Could each entry be returned exactly as it appears?

[Stored records]
◇ ◇ ◇ ◇

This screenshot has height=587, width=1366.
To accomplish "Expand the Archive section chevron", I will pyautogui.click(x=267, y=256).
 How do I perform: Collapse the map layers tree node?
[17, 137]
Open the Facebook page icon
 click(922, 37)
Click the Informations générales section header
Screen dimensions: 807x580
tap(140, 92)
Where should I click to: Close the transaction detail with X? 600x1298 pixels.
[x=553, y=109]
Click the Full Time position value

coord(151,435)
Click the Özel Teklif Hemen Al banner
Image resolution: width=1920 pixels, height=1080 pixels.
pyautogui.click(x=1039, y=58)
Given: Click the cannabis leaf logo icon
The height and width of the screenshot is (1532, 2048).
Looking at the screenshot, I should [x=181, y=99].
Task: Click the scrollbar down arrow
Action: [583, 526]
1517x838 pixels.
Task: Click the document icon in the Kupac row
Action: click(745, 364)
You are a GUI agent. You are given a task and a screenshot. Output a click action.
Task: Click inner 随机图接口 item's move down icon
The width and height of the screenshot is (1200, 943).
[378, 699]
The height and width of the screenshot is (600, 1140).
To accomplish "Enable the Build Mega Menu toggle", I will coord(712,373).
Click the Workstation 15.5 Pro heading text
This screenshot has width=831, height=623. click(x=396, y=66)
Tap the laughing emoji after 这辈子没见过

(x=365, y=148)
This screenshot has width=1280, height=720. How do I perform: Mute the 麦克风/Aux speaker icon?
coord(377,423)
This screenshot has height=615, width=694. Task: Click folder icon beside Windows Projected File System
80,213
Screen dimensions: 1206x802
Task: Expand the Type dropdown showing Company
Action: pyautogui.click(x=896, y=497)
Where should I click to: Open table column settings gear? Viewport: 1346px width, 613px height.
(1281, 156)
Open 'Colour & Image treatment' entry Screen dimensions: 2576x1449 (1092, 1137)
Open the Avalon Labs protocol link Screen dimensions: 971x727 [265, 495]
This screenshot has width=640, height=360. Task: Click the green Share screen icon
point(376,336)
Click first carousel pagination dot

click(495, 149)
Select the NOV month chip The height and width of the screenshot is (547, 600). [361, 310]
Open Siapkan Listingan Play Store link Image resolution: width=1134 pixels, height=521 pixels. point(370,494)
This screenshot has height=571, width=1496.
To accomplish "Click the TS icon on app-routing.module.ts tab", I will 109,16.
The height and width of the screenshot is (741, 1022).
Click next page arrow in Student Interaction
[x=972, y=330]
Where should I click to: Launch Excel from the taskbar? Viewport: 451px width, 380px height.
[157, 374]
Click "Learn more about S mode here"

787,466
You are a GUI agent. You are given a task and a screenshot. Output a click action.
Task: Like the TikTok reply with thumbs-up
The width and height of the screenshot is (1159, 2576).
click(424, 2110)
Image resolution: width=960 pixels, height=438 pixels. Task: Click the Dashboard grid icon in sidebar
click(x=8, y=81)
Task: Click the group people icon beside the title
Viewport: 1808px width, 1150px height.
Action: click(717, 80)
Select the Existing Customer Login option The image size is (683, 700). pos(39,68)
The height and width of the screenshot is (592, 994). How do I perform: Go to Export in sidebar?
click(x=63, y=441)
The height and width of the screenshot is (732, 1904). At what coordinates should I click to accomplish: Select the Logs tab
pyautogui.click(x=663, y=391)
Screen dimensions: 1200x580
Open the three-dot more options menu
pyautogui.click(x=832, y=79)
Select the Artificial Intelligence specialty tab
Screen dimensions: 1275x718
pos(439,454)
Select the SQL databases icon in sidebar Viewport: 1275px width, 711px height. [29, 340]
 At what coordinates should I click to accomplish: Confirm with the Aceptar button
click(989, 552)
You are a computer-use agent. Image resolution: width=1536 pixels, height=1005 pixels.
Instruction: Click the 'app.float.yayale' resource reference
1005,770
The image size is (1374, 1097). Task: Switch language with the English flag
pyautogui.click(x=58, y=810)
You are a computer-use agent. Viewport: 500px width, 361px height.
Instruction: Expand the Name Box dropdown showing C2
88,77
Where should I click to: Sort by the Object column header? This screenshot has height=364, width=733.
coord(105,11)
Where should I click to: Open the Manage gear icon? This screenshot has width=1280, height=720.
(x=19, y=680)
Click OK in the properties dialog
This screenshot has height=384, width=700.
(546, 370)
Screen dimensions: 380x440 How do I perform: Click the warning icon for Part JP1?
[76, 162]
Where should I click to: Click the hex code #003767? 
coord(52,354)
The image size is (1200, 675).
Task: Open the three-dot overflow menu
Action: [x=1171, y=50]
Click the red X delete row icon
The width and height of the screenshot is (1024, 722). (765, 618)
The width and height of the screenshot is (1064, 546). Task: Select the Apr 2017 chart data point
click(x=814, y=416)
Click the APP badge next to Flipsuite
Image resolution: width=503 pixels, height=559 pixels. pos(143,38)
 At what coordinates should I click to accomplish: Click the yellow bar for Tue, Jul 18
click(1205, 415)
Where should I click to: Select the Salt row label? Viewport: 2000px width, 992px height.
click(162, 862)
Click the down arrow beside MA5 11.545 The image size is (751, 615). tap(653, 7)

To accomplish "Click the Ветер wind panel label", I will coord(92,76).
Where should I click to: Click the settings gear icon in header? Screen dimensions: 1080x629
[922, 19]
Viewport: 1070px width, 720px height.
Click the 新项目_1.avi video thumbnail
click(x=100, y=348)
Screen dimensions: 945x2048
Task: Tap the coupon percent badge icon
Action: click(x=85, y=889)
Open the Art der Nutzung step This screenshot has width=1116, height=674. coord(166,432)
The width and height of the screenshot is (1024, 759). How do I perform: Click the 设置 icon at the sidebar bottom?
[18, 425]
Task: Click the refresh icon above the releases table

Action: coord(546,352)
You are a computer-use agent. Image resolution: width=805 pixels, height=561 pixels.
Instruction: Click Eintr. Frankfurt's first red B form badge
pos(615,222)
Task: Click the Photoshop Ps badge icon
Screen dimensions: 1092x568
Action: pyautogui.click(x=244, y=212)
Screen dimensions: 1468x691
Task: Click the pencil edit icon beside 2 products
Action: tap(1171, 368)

◇ ◇ ◇ ◇

Written solution:
This screenshot has height=587, width=1366.
To accomplish "Expand the Archive section chevron", I will pyautogui.click(x=267, y=256).
 How do I perform: Collapse the map layers tree node?
[17, 137]
Open the Facebook page icon
 click(922, 37)
Click the Informations générales section header
Screen dimensions: 807x580
tap(140, 92)
Where should I click to: Close the transaction detail with X? 600x1298 pixels.
[x=553, y=109]
Click the Full Time position value

coord(151,435)
Click the Özel Teklif Hemen Al banner
Image resolution: width=1920 pixels, height=1080 pixels.
pyautogui.click(x=1039, y=58)
Given: Click the cannabis leaf logo icon
The height and width of the screenshot is (1532, 2048).
Looking at the screenshot, I should [x=181, y=99].
Task: Click the scrollbar down arrow
Action: [583, 526]
1517x838 pixels.
Task: Click the document icon in the Kupac row
Action: click(745, 364)
You are a GUI agent. You are given a task and a screenshot. Output a click action.
Task: Click inner 随机图接口 item's move down icon
The width and height of the screenshot is (1200, 943).
[378, 699]
The height and width of the screenshot is (600, 1140).
To accomplish "Enable the Build Mega Menu toggle", I will coord(712,373).
Click the Workstation 15.5 Pro heading text
This screenshot has width=831, height=623. click(x=396, y=66)
Tap the laughing emoji after 这辈子没见过

(x=365, y=148)
This screenshot has width=1280, height=720. How do I perform: Mute the 麦克风/Aux speaker icon?
coord(377,423)
This screenshot has height=615, width=694. Task: Click folder icon beside Windows Projected File System
80,213
Screen dimensions: 1206x802
Task: Expand the Type dropdown showing Company
Action: pyautogui.click(x=896, y=497)
Where should I click to: Open table column settings gear? Viewport: 1346px width, 613px height.
(1281, 156)
Open 'Colour & Image treatment' entry Screen dimensions: 2576x1449 (1092, 1137)
Open the Avalon Labs protocol link Screen dimensions: 971x727 [265, 495]
This screenshot has width=640, height=360. Task: Click the green Share screen icon
point(376,336)
Click first carousel pagination dot

click(495, 149)
Select the NOV month chip The height and width of the screenshot is (547, 600). [361, 310]
Open Siapkan Listingan Play Store link Image resolution: width=1134 pixels, height=521 pixels. point(370,494)
This screenshot has height=571, width=1496.
To accomplish "Click the TS icon on app-routing.module.ts tab", I will 109,16.
The height and width of the screenshot is (741, 1022).
Click next page arrow in Student Interaction
[x=972, y=330]
Where should I click to: Launch Excel from the taskbar? Viewport: 451px width, 380px height.
[157, 374]
Click "Learn more about S mode here"

787,466
You are a GUI agent. You are given a task and a screenshot. Output a click action.
Task: Like the TikTok reply with thumbs-up
The width and height of the screenshot is (1159, 2576).
click(424, 2110)
Image resolution: width=960 pixels, height=438 pixels. Task: Click the Dashboard grid icon in sidebar
click(x=8, y=81)
Task: Click the group people icon beside the title
Viewport: 1808px width, 1150px height.
Action: click(717, 80)
Select the Existing Customer Login option The image size is (683, 700). pos(39,68)
The height and width of the screenshot is (592, 994). How do I perform: Go to Export in sidebar?
click(x=63, y=441)
The height and width of the screenshot is (732, 1904). At what coordinates should I click to accomplish: Select the Logs tab
pyautogui.click(x=663, y=391)
Screen dimensions: 1200x580
Open the three-dot more options menu
pyautogui.click(x=832, y=79)
Select the Artificial Intelligence specialty tab
Screen dimensions: 1275x718
pos(439,454)
Select the SQL databases icon in sidebar Viewport: 1275px width, 711px height. [29, 340]
 At what coordinates should I click to accomplish: Confirm with the Aceptar button
click(989, 552)
You are a computer-use agent. Image resolution: width=1536 pixels, height=1005 pixels.
Instruction: Click the 'app.float.yayale' resource reference
1005,770
The image size is (1374, 1097). Task: Switch language with the English flag
pyautogui.click(x=58, y=810)
You are a computer-use agent. Viewport: 500px width, 361px height.
Instruction: Expand the Name Box dropdown showing C2
88,77
Where should I click to: Sort by the Object column header? This screenshot has height=364, width=733.
coord(105,11)
Where should I click to: Open the Manage gear icon? This screenshot has width=1280, height=720.
(x=19, y=680)
Click OK in the properties dialog
This screenshot has height=384, width=700.
(546, 370)
Screen dimensions: 380x440 How do I perform: Click the warning icon for Part JP1?
[76, 162]
Where should I click to: Click the hex code #003767? 
coord(52,354)
The image size is (1200, 675).
Task: Open the three-dot overflow menu
Action: [x=1171, y=50]
Click the red X delete row icon
The width and height of the screenshot is (1024, 722). (765, 618)
The width and height of the screenshot is (1064, 546). Task: Select the Apr 2017 chart data point
click(x=814, y=416)
Click the APP badge next to Flipsuite
Image resolution: width=503 pixels, height=559 pixels. pos(143,38)
 At what coordinates should I click to accomplish: Click the yellow bar for Tue, Jul 18
click(1205, 415)
Where should I click to: Select the Salt row label? Viewport: 2000px width, 992px height.
click(162, 862)
Click the down arrow beside MA5 11.545 The image size is (751, 615). tap(653, 7)

To accomplish "Click the Ветер wind panel label", I will coord(92,76).
Where should I click to: Click the settings gear icon in header? Screen dimensions: 1080x629
[922, 19]
Viewport: 1070px width, 720px height.
Click the 新项目_1.avi video thumbnail
click(x=100, y=348)
Screen dimensions: 945x2048
Task: Tap the coupon percent badge icon
Action: click(x=85, y=889)
Open the Art der Nutzung step This screenshot has width=1116, height=674. coord(166,432)
The width and height of the screenshot is (1024, 759). How do I perform: Click the 设置 icon at the sidebar bottom?
[18, 425]
Task: Click the refresh icon above the releases table

Action: coord(546,352)
You are a computer-use agent. Image resolution: width=805 pixels, height=561 pixels.
Instruction: Click Eintr. Frankfurt's first red B form badge
pos(615,222)
Task: Click the Photoshop Ps badge icon
Screen dimensions: 1092x568
Action: pyautogui.click(x=244, y=212)
Screen dimensions: 1468x691
Task: Click the pencil edit icon beside 2 products
Action: tap(1171, 368)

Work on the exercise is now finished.